Card A started at a balance of $17,937. It inflated to $20,855 by the time they settled it for $6,300. (See my blog post of May 15th for a detailed explanation of this “inflation” factor and why it’s a normal part of the process.)
Card B started at a balance of $17,786. It inflated to $20,548 by the time they settled it for $6,153.
Card C started at a balance of $14,415. It inflated to $17,459 by the time they settled it for $6,111.
Card D started at a balance of $13,997. It inflated to $17,165 by the time they settled it for $14,000.
Card E started at a balance of $13,089. It inflated to $16,008 by the time they settled it for $4,500.
Card F started at a balance of $ 5,802. It inflated to $7,316 by the time they settled it for $2,600.
The overall combined figures are as follows. The starting total of $83,026 in debt inflated to $99,352 by the time everything was settled. Again, my blog post on “debt settlement arithmetic” goes into more detail, but the main point to understand is that during the 12-month period it took them to settle, Bill and his wife took control of the cash flow and banked the $24,000 in payments they would otherwise flushed away on interest.
Adding up the final settlement tally, they paid out a total of $39,664 against $99,352 of debt (based on the balances at time of settlement), which represents an average settlement result of 39.92%. Naturally, Bill and Susan were elated with a savings of around $60,000!
Now, if you paid close attention to the above figures, one account probably jumped out at you. Look at Card D, which ended up with a very high settlement percentage (more than 80%) compared to the other accounts. This leads to a point that I make over and over again when discussing the debt settlement strategy with debt-strapped consumers. Bill had to settle this one account at a high percentage because the creditor had started to initiate a lawsuit. Since he didn’t want to see a judgment, which could have led to wage garnishment or a property lien, Bill chose to put the fire out by accepting a high-percentage settlement.
My point here is that Bill’s debt settlement program was a tremendous success, EVEN THOUGH ONE CREDITOR FILED A LAWSUIT! Even with that one ugly situation included, they still averaged 40% overall, wiped out about $100k in debt for $40k, and finished out the whole process in about 12 months. Compare that to the $60-90k they would have paid out during a 5-year bankruptcy, and you can see that one problematic account did not impede their progress at all.
A logical question to ask is, where did the money come from to do the settlements? Remember, $24,000 of the $40,000 needed to settle came from diverting the existing minimum payment money into a savings account.

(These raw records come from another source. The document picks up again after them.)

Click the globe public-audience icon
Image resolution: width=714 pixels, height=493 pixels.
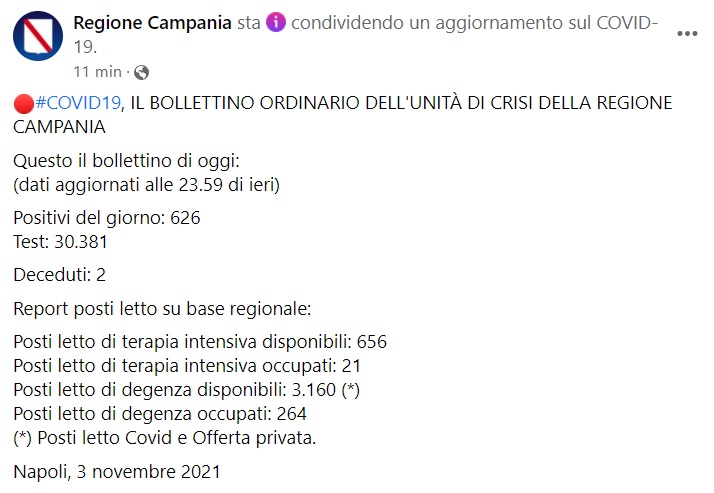(x=141, y=72)
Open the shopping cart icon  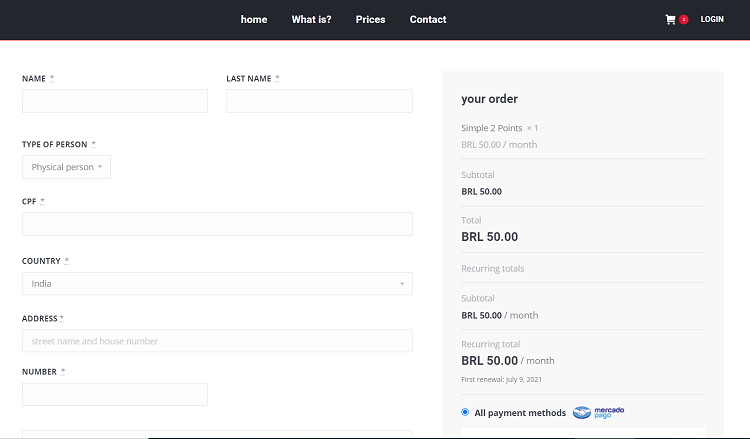click(x=670, y=20)
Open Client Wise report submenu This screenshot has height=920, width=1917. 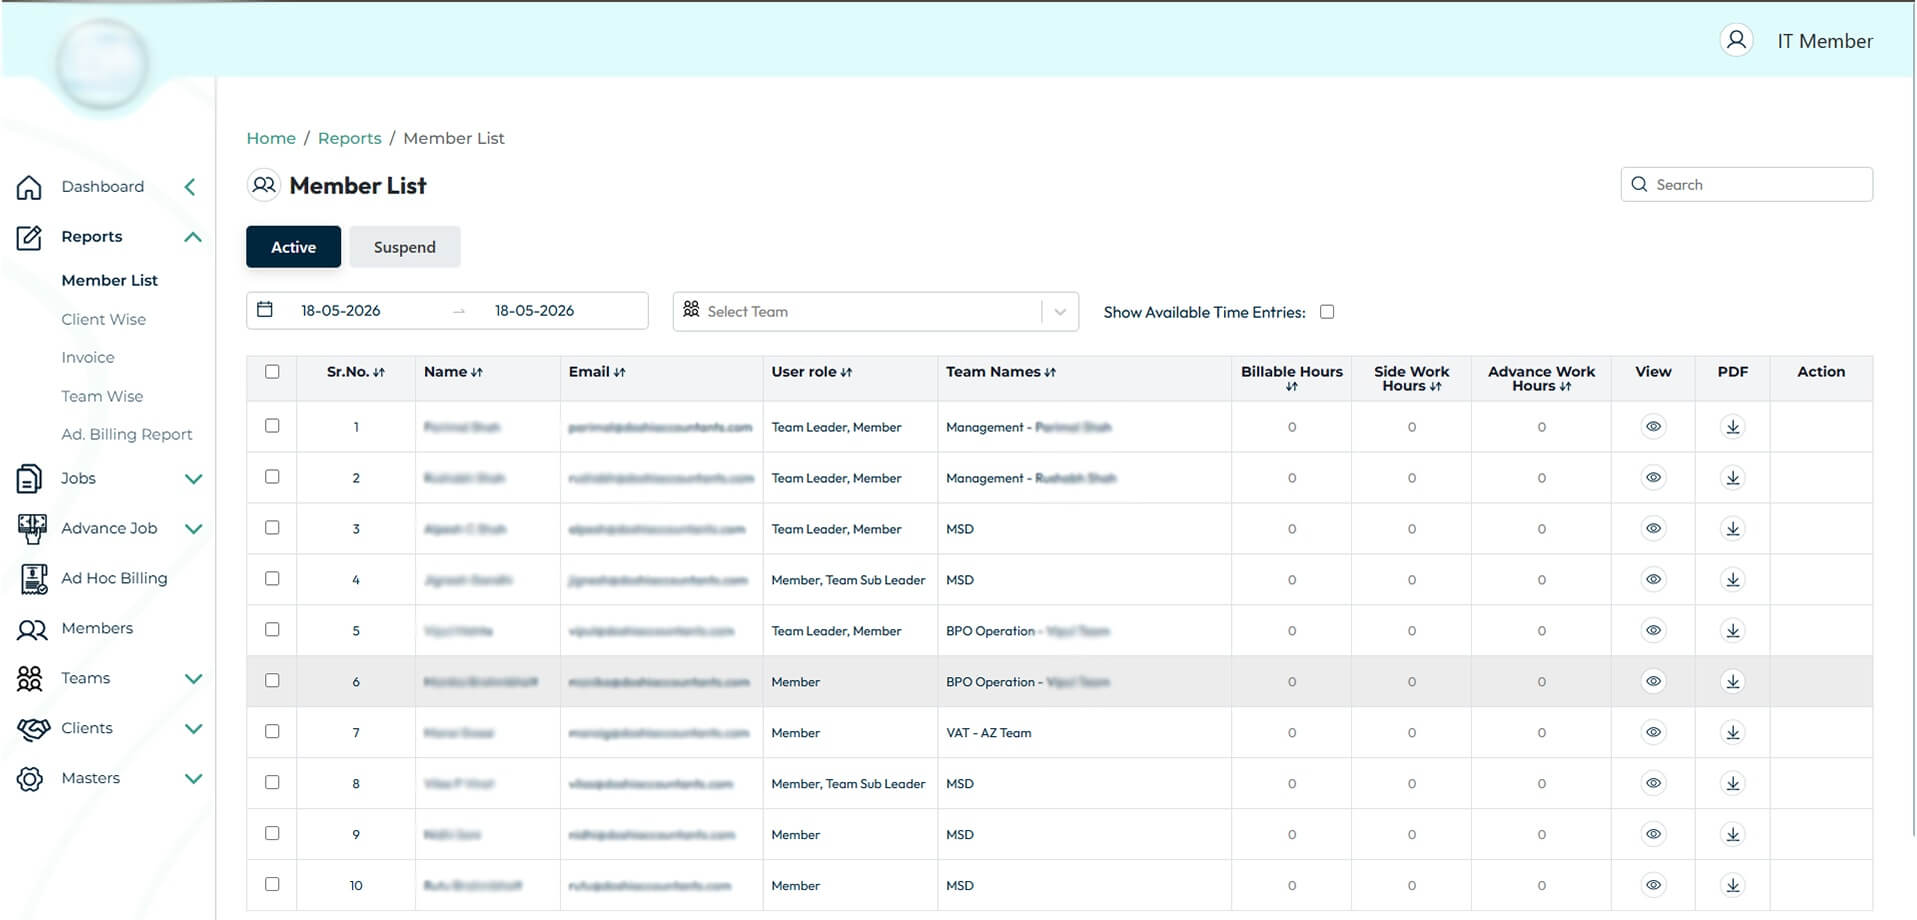[104, 320]
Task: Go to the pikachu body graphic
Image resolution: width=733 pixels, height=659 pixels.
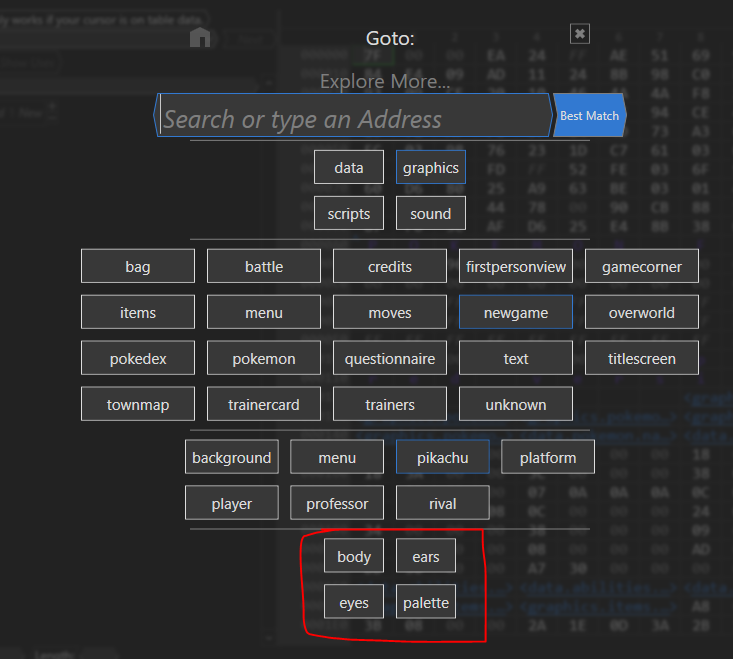Action: (354, 556)
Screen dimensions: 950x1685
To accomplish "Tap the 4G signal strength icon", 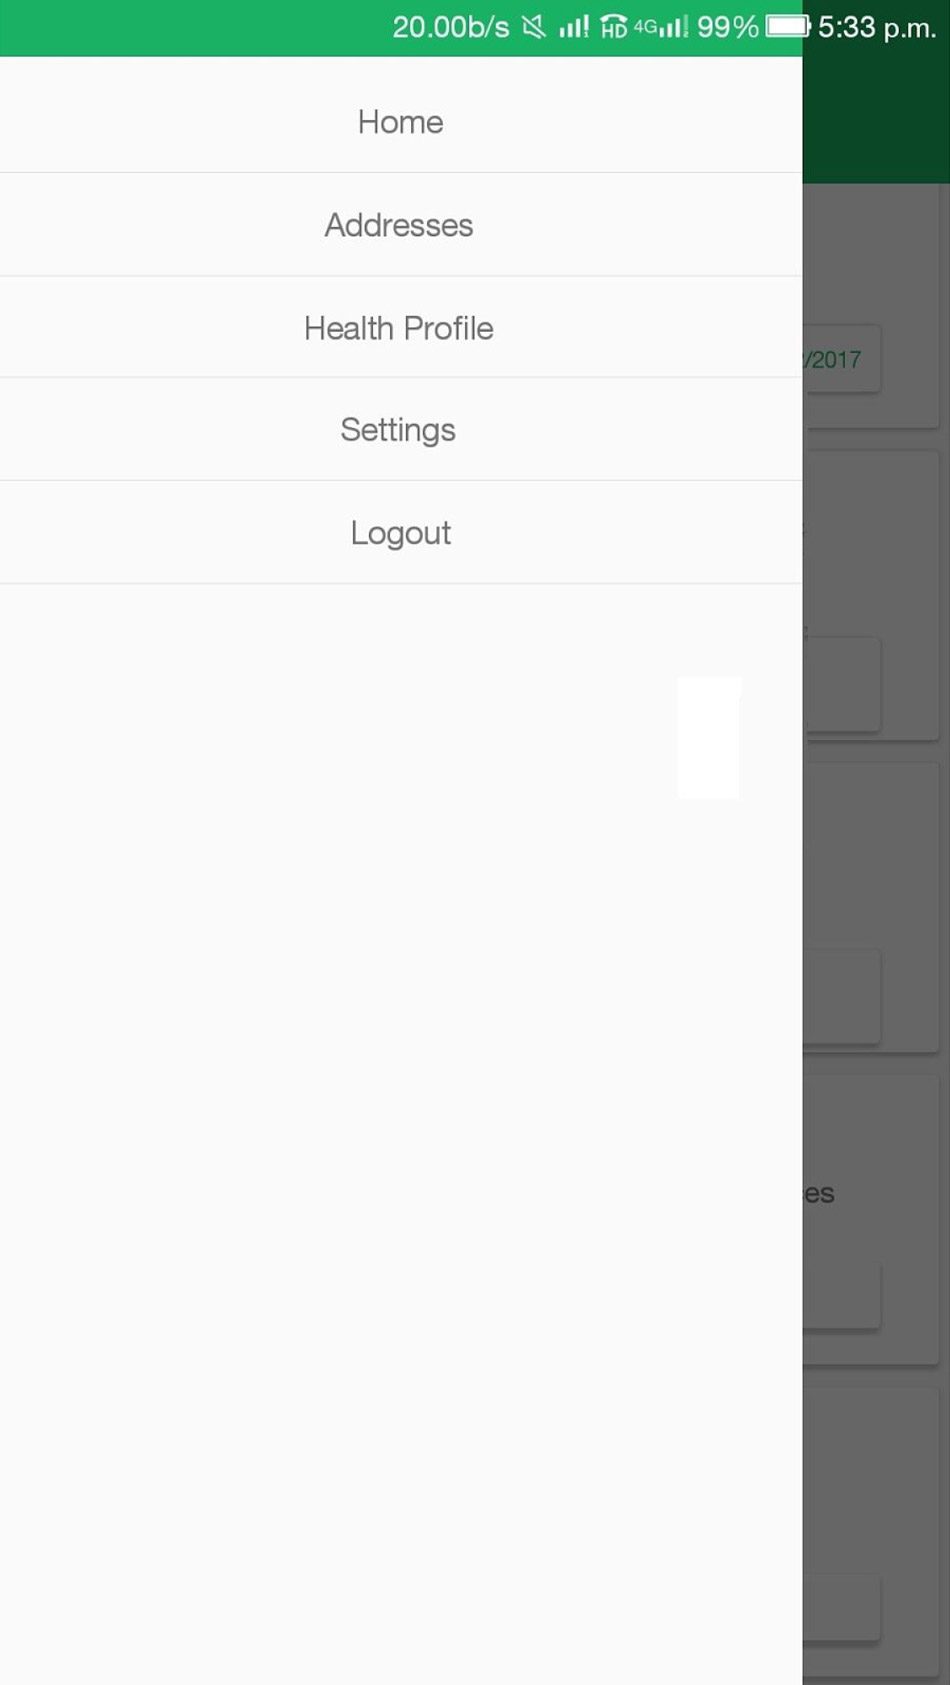I will [x=661, y=27].
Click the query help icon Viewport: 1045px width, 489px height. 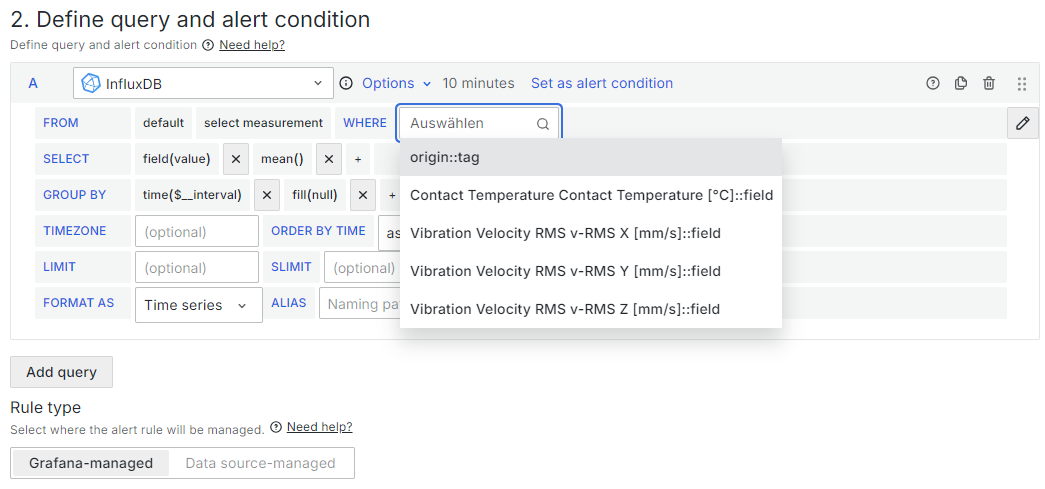coord(933,84)
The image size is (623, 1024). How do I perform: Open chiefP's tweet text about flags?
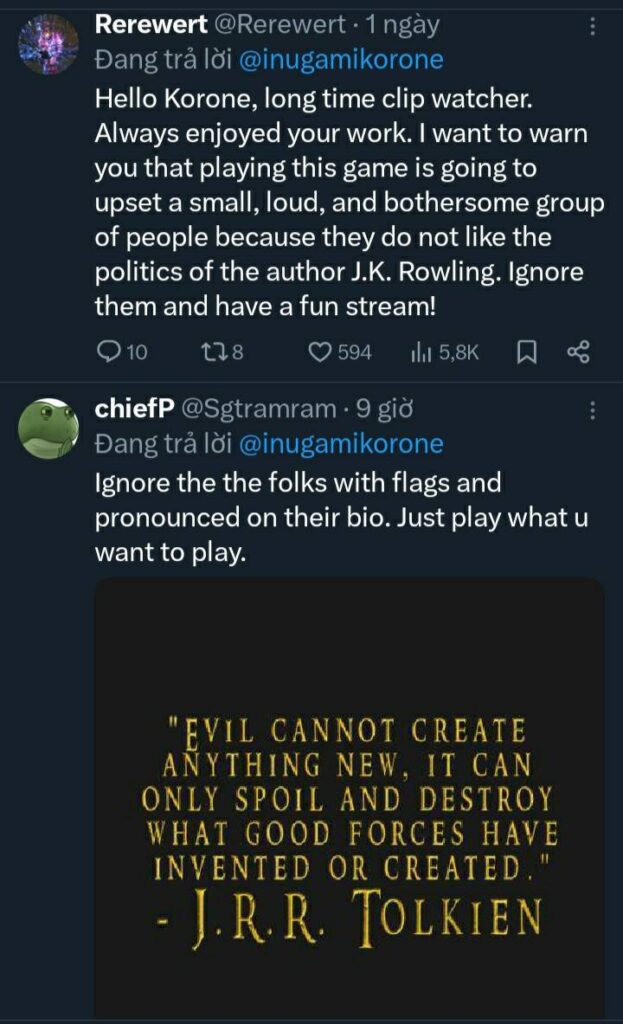pyautogui.click(x=300, y=517)
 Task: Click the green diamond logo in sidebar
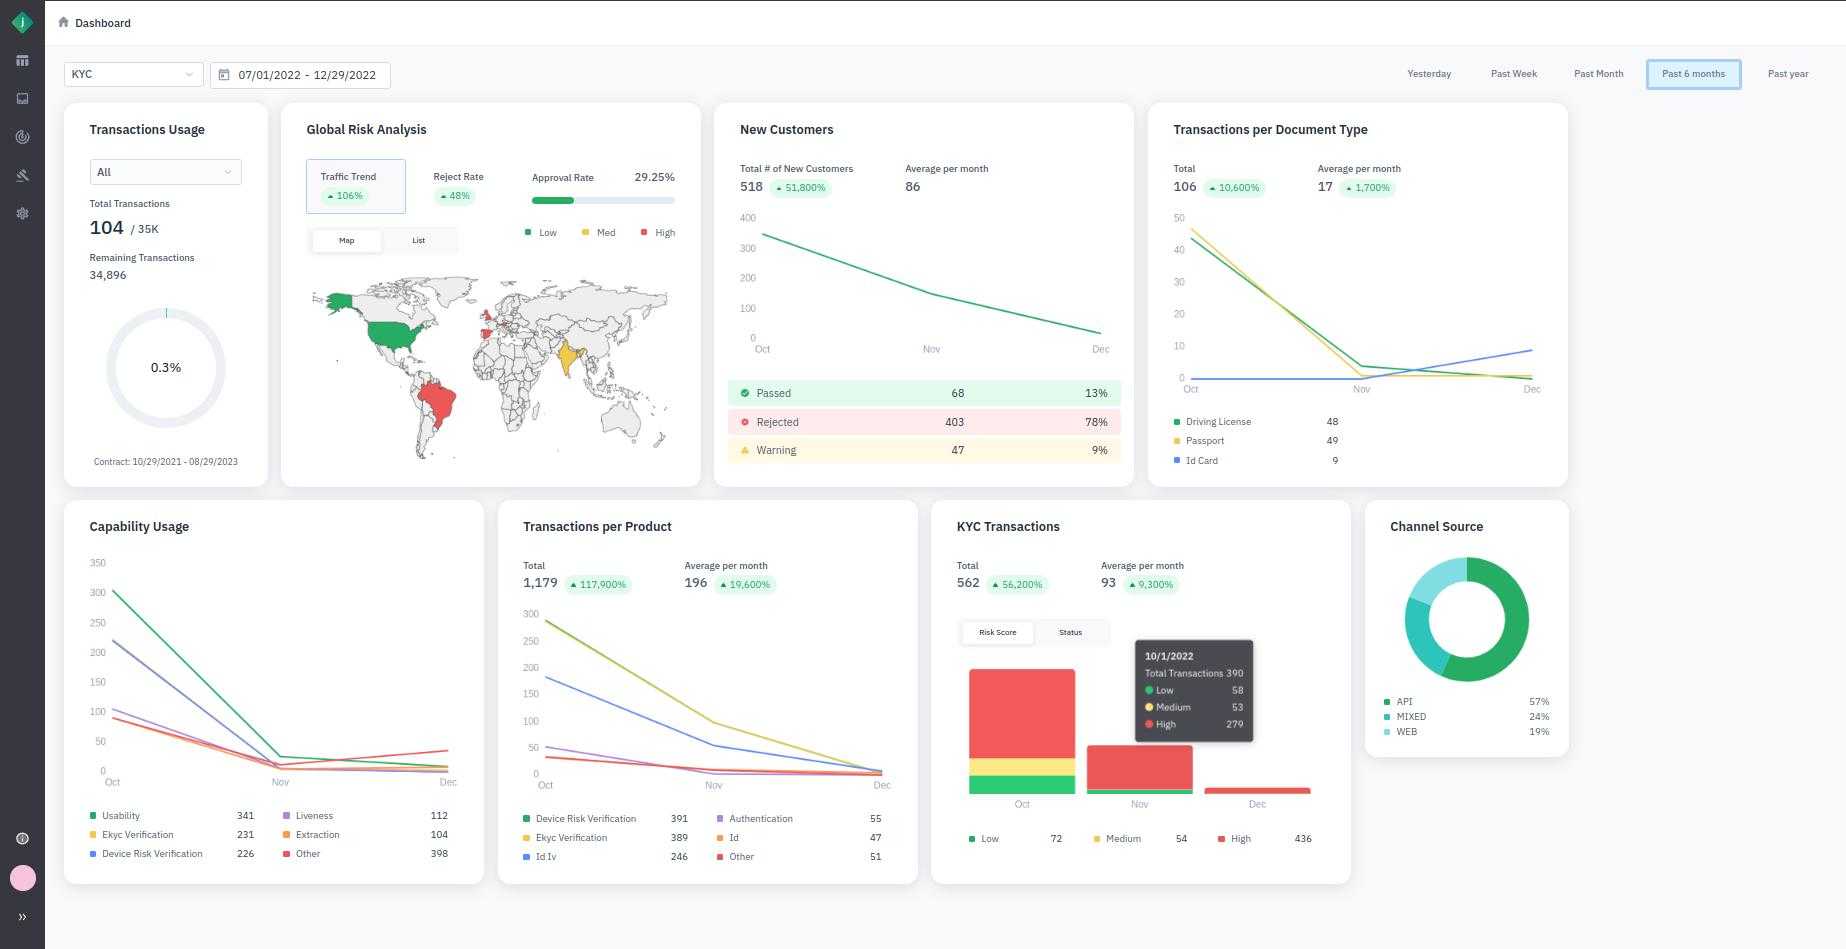click(22, 22)
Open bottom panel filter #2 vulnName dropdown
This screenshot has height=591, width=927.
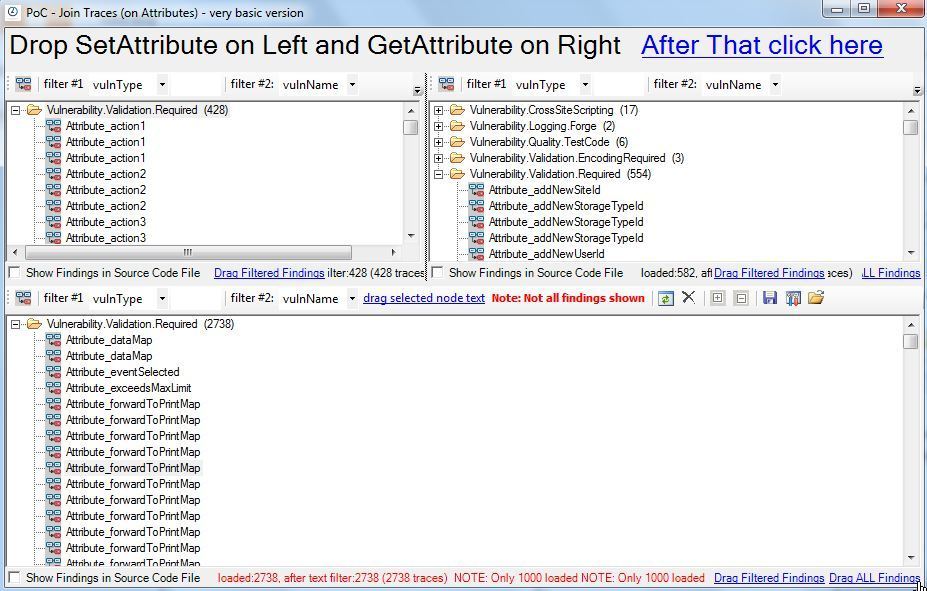(x=352, y=298)
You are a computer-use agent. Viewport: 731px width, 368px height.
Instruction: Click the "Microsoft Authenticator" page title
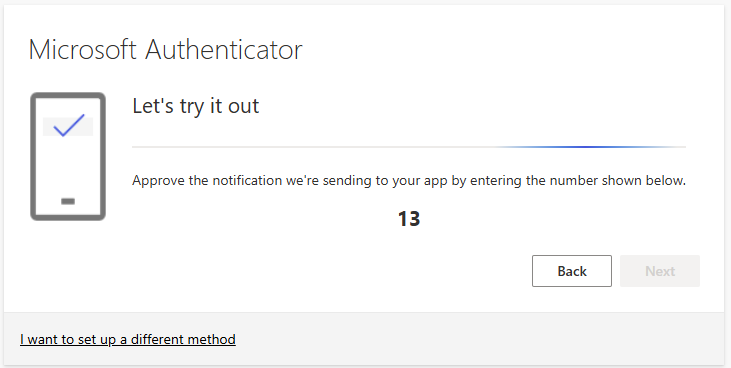point(166,49)
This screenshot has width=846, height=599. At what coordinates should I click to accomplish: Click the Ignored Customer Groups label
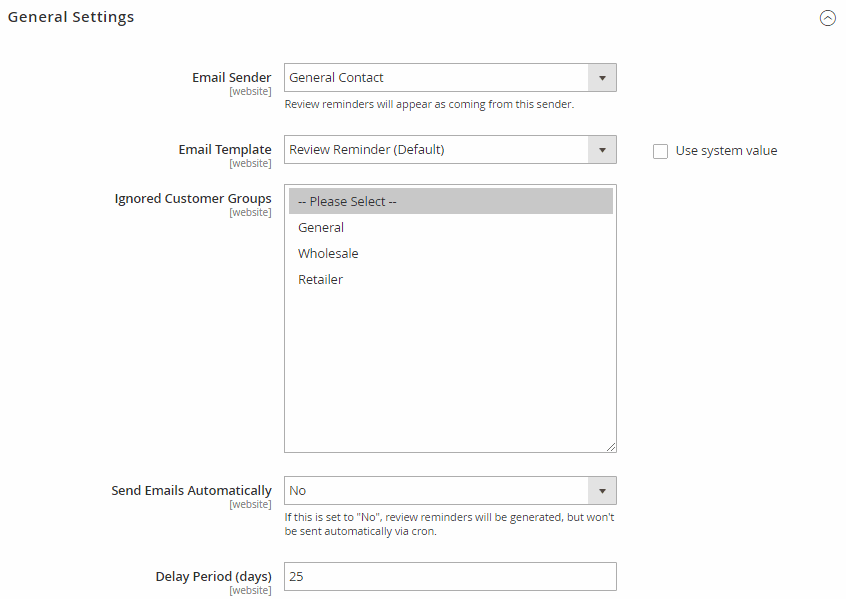[x=193, y=199]
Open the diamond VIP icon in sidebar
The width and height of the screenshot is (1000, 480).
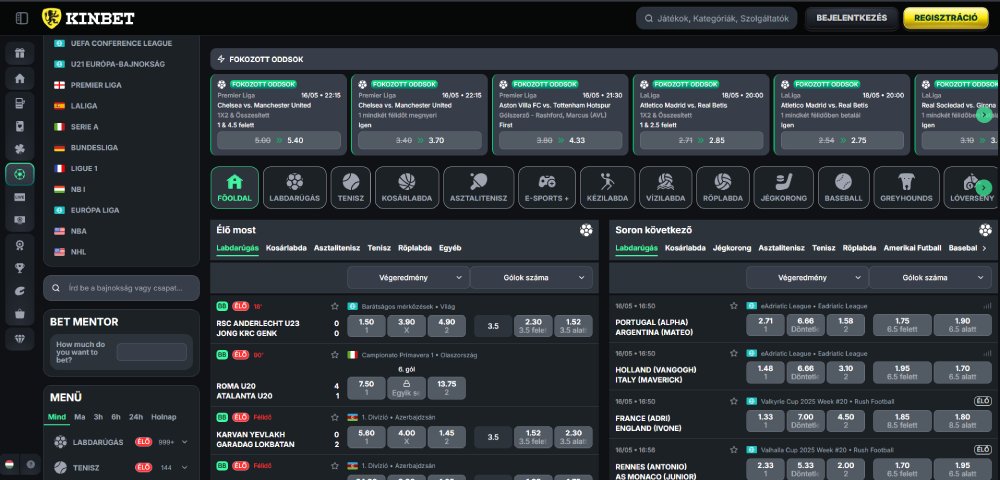(20, 339)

The remaining $16,000 came from a combination of selling unneeded household items, along with a private loan from a family member. So Bill and Susan were able to wrap up everything in one year. Now they can begin the process of restoring their credit score a full 4 years earlier than they would have been able to under the Chapter 13 scenario.
I hope the above information helps consumers to better understand the power of this option. Debt settlement is not suited for every financial situation. But when it fits the circumstances, debt settlement is a POWERFUL strategy for turning financial desperation into debt-freedom!
this was very informative and their starting situation mirrors our own. Our main concern is our prior
investments. Can they be affected or accessed by creditors during this process? are our investment information
accessible through credit reports, etc?
In response to Tammy’s question, bank accounts and investment accounts
are not ordinarily reported on your credit report, so typically a creditor
has no access to investment account information. Normally, a creditor
would have to file a lawsuit and obtain a judgment in order to gain
access to this type of information. Obviously, you should never allow
matters to escalate to that level!
Bill Taylor says
This is a good indication that after that long disarray of debts, you will find relief. Good Article.